### [EXTRACT]
Profile in Courage: Médecins Sans Frontières aka Doctors Without Borders
April 24, 2020
Since the start of the Coronavirus crisis, it’s been difficult for taxpayers and patients to place their faith in self-styled “public health organizations.” The World Health Organization (WHO), which receives roughly half a billion dollars each year from U.S. taxpayers, has proven far more willing to coddle dictators and arbitrarily exclude countries than help Coronavirus patients. Fortunately, other international health organizations are heeding the call and working on a shoestring budget to keep the pandemic under control. In particular, Médecins Sans Frontières (MSF), aka Doctors Without Borders, is running critical healthcare programs in more than seventy countries from the U.S. to Yemen. MSF deserves a Profile in Courage for their outstanding work and serving as a North Star for certain other “public health” organizations that desperately need to clean up their act.
In the month or so since America’s governors issued “stay-at-home” orders, millions of Americans have lived through loss, stress, and insecurity not seen in more than a hundred years. It’s hard to imagine what coping with the pandemic would be like in the absence of food, lodging, medical supplies, and an internet connection. Yet, billions of people the world over are facing this severe depravity at the worst possible time. MSF describes the situation in conflict-ridden Burkina Faso: “Picture being forced to flee your home as armed conflict ravages your once relatively peaceful country. Last year’s harvests were poor and you’re already weak and vulnerable – but the annual food shortage season is still to come. It’s nearly impossible to see a doctor, with health centres closing due to the ongoing insecurity, and now there’s a deadly and highly contagious virus sweeping the world and crippling even the most advanced health systems.”

### [COMPLETE THE FOLLOWING]
- a) Answer these about the article on Doctors Without Borders, please:
(i) Roughly how much does the World Health Organization receive each year from U.S. taxpayers?
(ii) In how many countries is MSF running critical healthcare programs?
(iii) Which country's situation does MSF describe in the quoted passage?
- b) Write the next part of the article on Doctors Without Borders, picking up after its final paragraph.

### [DATA SHOWN]
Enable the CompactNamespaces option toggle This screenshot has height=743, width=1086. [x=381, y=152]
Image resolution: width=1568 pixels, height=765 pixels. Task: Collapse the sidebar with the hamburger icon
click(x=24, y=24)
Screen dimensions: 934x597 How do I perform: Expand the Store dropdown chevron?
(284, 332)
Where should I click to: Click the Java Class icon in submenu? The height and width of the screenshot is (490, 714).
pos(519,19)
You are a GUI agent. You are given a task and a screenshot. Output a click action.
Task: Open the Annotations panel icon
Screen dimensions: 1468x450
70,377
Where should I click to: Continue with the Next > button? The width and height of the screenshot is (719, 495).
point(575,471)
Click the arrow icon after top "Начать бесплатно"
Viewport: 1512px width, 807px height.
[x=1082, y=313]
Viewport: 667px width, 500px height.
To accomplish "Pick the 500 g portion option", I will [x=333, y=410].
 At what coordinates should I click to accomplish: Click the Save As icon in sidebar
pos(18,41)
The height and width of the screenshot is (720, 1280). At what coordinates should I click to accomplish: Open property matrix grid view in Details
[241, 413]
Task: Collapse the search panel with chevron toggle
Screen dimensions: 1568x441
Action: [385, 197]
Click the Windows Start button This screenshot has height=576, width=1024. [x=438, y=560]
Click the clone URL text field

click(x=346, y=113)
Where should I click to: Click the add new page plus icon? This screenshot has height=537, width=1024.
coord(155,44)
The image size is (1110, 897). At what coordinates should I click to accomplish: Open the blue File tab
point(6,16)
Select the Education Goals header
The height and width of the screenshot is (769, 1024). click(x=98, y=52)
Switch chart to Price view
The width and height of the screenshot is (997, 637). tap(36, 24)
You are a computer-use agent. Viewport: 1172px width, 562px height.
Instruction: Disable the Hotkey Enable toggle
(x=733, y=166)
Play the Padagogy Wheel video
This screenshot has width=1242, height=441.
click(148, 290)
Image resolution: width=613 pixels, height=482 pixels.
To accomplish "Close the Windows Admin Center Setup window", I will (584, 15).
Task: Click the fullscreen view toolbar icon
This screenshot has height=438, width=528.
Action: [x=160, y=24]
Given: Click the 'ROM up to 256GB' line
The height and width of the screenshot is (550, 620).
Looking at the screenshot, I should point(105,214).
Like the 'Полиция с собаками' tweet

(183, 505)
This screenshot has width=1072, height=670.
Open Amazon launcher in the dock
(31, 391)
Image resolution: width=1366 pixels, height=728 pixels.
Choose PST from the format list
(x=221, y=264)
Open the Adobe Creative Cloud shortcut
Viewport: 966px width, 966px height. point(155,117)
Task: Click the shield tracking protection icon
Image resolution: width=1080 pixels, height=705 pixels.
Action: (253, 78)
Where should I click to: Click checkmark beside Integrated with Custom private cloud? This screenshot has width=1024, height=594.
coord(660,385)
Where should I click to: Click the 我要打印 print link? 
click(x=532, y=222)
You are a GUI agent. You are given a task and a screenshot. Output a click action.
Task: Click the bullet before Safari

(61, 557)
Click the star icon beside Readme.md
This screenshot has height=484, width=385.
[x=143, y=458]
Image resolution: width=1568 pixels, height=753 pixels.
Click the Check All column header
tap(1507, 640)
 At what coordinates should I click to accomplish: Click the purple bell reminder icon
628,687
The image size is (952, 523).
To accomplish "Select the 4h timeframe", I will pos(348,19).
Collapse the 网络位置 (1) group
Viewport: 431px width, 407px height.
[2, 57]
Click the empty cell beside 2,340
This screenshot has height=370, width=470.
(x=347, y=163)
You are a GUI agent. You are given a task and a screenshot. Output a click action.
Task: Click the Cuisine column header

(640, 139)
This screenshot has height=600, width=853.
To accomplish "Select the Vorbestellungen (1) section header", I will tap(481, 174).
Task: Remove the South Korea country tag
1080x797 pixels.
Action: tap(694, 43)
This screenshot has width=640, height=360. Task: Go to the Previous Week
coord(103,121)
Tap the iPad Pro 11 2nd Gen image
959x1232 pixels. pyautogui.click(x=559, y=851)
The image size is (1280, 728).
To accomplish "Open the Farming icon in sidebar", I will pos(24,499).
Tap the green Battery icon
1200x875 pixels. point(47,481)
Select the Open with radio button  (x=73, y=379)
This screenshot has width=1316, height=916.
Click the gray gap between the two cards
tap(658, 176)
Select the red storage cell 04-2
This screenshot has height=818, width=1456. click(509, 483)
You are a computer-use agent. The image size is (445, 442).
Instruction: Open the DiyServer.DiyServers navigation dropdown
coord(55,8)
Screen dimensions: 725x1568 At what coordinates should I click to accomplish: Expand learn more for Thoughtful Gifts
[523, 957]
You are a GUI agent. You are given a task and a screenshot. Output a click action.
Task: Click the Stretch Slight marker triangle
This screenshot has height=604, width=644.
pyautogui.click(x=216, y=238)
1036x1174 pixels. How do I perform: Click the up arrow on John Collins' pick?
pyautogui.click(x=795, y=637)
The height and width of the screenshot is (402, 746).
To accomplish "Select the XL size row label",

### [TASK RESULTS]
- a)
(i) Roughly half a billion dollars.
(ii) More than seventy.
(iii) Burkina Faso.

- b)
Fortunately, the organization has been providing relief in the war-torn African nation since 1995 (with a brief hiatus from 2015 to 2017), delivering medical aid via mobile clinics, running preventative programs, training community health workers, and distributing drinking water. MSF also has an active presence in Yemen, where beleaguered residents must deal with famine, flood, and constant bombardment by Saudi Arabia. Even after MSF was forced to suspend activities in certain areas in Yemen in 2018 in response to escalating attacks, MSF continued to care for displaced families that lacked healthcare access and didn’t even have soap or running water. In addition, the organization has treated thousands of cases of cholera in the country while having to pivot to Coronavirus.
Along the way, unfortunately, MSF has had to deal with uncooperative partners – including the WHO. For example, in 2019, MSF found that the WHO was unnecessarily rationing Ebola vaccine in the Democratic Republic of Congo. The withheld vaccine could have inoculated 2,500 Congolese residents per day, but the WHO failed to satisfactorily explain why it was rationing the critical supplies. MSF emergency coordinator described the situation as similar to, “giving firefighters a bucket of water to put out a fire, but only allowing them to use one cup of water a day.” Nor has the WHO explained why its annual budget per employee is astronomically higher than the budgets of organizations such as MSF.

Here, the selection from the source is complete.